On Thursday, Juilliard's collaborative piano program staged its first Sonatenabend of the season at Paul Hall. The event was a wonderful opportunity to hear exceptional pianists performing beside talented student musicians. The early evening recital, about an hour and a half in length with no intermission, on this occasion consisted entirely of violin sonatas. Written by Beethoven, Brahms and Schumann, these represented some of the best known works in the chamber repertoire.
The program opened with Beethoven's Sonata for Violin and Piano in C minor, Op. 30, No. 2 (1801-1802) performed by Anastasia Dolak, violin, and William Kelley, piano. The date of composition is significant. Beethoven set to work on the piece shortly before he wrote the famous Heiligenstadt Testament, a never-sent letter to his brothers in which he agonized over his approaching deafness and expressed suicidal thoughts. The episode marked a turning point in Beethoven's creative life as he moved away from the classical training he had been given by Haydn and sought instead to produce radically new forms of music that would be entirely his own and that would allow him to overcome the tragedy he was now facing. This sonata, in its power and complexity, clearly anticipates the revolutionary works Beethoven would compose during his middle period. The prominence given the piano part here is no accident. (The Op. 30 pieces were in fact entitled upon their publication "Three Sonatas for the Pianoforte with the Accompaniment of Violin.") In seeking out a new path, Beethoven was well acquainted with the possibilities the piano offered and used them here to full advantage. In the end, the sonata is fascinating not for what it is but for what it presages.

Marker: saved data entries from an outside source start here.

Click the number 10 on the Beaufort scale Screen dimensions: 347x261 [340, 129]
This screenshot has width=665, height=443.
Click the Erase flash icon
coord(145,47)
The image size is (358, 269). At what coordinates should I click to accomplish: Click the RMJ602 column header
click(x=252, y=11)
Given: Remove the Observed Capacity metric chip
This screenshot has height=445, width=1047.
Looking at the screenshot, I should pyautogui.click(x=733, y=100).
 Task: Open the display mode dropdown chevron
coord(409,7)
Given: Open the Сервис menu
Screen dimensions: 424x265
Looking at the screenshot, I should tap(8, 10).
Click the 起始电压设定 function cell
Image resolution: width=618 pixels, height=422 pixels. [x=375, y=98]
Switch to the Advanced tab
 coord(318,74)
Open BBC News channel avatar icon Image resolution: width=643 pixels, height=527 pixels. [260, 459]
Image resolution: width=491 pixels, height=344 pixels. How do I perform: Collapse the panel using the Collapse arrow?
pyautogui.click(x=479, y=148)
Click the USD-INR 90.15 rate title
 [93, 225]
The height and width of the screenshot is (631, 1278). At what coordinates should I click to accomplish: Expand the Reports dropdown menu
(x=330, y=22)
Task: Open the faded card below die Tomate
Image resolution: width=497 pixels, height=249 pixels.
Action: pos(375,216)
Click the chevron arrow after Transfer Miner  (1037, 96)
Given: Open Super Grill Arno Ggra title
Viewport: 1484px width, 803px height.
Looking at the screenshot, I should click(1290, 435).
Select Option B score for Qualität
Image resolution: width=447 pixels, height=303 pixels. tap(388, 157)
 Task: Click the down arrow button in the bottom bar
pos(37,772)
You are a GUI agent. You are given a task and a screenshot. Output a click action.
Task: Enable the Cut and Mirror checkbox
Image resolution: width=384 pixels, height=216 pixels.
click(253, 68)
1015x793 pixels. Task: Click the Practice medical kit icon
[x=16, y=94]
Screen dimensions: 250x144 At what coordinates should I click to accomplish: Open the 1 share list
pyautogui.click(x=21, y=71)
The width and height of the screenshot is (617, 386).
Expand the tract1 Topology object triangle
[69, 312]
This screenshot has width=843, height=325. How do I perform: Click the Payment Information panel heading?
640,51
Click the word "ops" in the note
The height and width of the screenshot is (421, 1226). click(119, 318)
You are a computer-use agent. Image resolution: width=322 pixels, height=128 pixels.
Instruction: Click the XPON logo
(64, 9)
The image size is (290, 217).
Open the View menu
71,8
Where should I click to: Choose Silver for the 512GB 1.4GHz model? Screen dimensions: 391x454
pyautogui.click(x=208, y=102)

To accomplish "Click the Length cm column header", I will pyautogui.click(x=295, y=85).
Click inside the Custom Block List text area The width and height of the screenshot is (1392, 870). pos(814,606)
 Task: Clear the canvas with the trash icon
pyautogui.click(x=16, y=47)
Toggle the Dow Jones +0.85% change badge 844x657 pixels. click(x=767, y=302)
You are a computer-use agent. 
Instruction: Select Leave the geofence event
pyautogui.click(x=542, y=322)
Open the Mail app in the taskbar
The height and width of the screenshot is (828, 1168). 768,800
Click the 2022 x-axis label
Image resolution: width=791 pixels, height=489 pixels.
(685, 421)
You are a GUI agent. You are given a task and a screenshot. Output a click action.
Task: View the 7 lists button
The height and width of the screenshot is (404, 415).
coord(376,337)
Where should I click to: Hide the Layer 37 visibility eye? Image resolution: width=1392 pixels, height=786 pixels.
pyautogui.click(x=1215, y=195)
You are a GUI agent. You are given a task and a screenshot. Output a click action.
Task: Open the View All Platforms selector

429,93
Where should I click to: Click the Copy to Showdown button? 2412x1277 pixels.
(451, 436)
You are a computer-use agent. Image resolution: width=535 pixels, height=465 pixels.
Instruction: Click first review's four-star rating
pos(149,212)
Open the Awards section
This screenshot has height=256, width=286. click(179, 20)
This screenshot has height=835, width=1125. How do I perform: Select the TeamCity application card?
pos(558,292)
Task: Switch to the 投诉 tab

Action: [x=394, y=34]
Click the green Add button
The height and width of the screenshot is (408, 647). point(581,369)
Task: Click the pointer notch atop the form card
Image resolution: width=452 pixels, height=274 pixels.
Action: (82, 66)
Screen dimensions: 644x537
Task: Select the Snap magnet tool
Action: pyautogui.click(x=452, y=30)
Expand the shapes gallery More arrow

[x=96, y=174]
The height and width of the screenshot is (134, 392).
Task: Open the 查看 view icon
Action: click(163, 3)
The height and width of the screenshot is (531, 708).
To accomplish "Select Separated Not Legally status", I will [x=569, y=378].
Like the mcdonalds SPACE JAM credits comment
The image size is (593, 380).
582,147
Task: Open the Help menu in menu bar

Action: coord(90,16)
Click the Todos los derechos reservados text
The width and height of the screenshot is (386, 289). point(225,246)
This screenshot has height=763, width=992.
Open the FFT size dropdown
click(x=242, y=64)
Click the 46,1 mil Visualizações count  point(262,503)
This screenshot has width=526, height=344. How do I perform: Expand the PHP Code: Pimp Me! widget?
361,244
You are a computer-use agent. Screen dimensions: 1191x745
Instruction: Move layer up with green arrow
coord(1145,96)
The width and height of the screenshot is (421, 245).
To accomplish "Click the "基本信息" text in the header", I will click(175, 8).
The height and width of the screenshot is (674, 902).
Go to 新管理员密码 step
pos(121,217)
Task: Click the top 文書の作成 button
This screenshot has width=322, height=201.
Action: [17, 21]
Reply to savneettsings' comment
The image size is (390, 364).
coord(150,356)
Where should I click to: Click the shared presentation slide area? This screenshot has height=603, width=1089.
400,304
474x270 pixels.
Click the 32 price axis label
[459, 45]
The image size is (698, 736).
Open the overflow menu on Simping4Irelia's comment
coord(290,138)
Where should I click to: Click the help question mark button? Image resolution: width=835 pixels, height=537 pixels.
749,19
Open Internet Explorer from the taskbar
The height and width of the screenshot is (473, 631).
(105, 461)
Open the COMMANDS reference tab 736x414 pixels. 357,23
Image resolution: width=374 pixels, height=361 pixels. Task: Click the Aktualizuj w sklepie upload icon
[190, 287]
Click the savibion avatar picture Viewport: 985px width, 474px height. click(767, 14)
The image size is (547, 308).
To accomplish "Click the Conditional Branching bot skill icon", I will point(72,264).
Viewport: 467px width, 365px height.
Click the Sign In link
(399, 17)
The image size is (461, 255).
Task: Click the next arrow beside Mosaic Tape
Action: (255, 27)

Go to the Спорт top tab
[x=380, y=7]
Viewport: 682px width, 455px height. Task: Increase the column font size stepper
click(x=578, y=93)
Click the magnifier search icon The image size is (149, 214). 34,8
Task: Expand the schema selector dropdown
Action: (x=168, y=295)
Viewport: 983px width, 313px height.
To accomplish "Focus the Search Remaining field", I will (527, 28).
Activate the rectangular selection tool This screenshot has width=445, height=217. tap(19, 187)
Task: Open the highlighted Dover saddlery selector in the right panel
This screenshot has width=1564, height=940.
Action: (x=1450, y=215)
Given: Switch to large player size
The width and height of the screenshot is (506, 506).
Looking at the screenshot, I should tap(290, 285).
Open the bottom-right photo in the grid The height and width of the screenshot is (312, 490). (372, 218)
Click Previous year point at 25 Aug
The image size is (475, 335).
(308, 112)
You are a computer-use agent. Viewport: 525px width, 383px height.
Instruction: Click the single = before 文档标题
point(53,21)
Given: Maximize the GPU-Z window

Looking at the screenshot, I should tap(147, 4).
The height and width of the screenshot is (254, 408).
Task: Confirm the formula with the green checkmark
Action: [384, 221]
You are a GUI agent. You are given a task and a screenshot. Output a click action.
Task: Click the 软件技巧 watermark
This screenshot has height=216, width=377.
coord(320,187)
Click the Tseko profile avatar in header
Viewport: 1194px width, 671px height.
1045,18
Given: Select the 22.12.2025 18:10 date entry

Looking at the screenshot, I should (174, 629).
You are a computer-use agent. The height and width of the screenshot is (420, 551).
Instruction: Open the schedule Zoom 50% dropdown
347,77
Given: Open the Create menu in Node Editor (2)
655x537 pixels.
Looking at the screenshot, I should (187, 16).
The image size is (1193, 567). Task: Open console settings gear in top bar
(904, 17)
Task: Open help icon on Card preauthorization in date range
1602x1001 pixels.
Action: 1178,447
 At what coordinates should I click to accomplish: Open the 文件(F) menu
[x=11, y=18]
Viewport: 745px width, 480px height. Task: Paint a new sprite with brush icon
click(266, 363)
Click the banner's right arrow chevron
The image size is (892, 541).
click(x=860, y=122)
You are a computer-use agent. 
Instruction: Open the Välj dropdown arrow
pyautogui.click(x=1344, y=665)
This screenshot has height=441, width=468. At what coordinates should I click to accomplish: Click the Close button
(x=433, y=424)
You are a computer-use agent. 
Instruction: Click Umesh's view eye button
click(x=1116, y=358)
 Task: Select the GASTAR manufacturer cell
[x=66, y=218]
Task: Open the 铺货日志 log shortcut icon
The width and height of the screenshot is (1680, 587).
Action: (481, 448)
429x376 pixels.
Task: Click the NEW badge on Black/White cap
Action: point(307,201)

The next work was Brahms's Sonata for Piano and Violin in G major, Op. 78 (1878-1879) performed by Amos Fayette, violin, and Katy Felt, piano. Although the Program Notes for Thursday's recital listed this work as "for Violin and Piano," I believe the correct title as shown on the published score is "for Piano and Violin." This would seem more appropriate considering the large role the piano is given; it is most definitely not used simply as accompaniment. Brahms was already age 46 when the work was written, and one may wonder why the composer had not completed a work in the violin sonata genre before this (although he may have made several earlier attempts which he, a fanatical perfectionist, then subsequently destroyed). It's possible that the impetus was finally provided by the untimely death of his godson Felix Schumann, the youngest child of Robert and Clara, at only age 24. Brahms had been closely involved in Felix's artistic endeavors and had even set several of the young man's poems to music. How deeply he was affected by the loss can easily be heard throughout the work's three movements (it lacks the customary scherzo) but most especially in the final two. Here he made reference to two songs, Regenlied and Nachklang, he had written to texts by Klaus Groth in his 1873 Op. 59, and in so doing gave the sonata itself the nickname Regensonate. It is the repetitive allusion to falling raindrops that largely imparts to the music its nostalgic and melancholy mood.
The final work was Schumann's Sonata for Violin and Piano in A minor, Op. 105 (1851) performed by Hahnsol Kim, violin, and Ho Jae Lee, piano. After having seen Schumann's two violin sonatas performed many years ago at Carnegie Hall by Gidon Kremer and Martha Argerich, I gained a new appreciation of these pieces and have since come to consider them among the most underrated of the composer's chamber works. One reason they may not be held in greater esteem is that they were written in a period of turmoil in Schumann's life as he began to experience the first symptoms of the mental breakdown that would lead him to attempt suicide in 1854. At the time the sonata was written, Schumann was music director of the Düsseldorf Orchestra. This proved to be one of the most frustrating episodes of his career. No matter how skilled a composer he may have been, he was utterly lacking in ability as a conductor. As a result, he retreated as much as possible from his orchestral duties and concentrated instead on forming chamber ensembles with the best of his musicians. He himself did not care very much for the A-minor sonata and claimed: "I did not like the first Sonata for Violin and Piano; so I wrote a second one [the Op. 121], which I hope has turned out better." Musicologists took him at his word and paid little attention to the piece, seeing in it only evidence of Schumann's mental collapse. But it is actually an extremely absorbing and innovative work that deserves to be heard more often.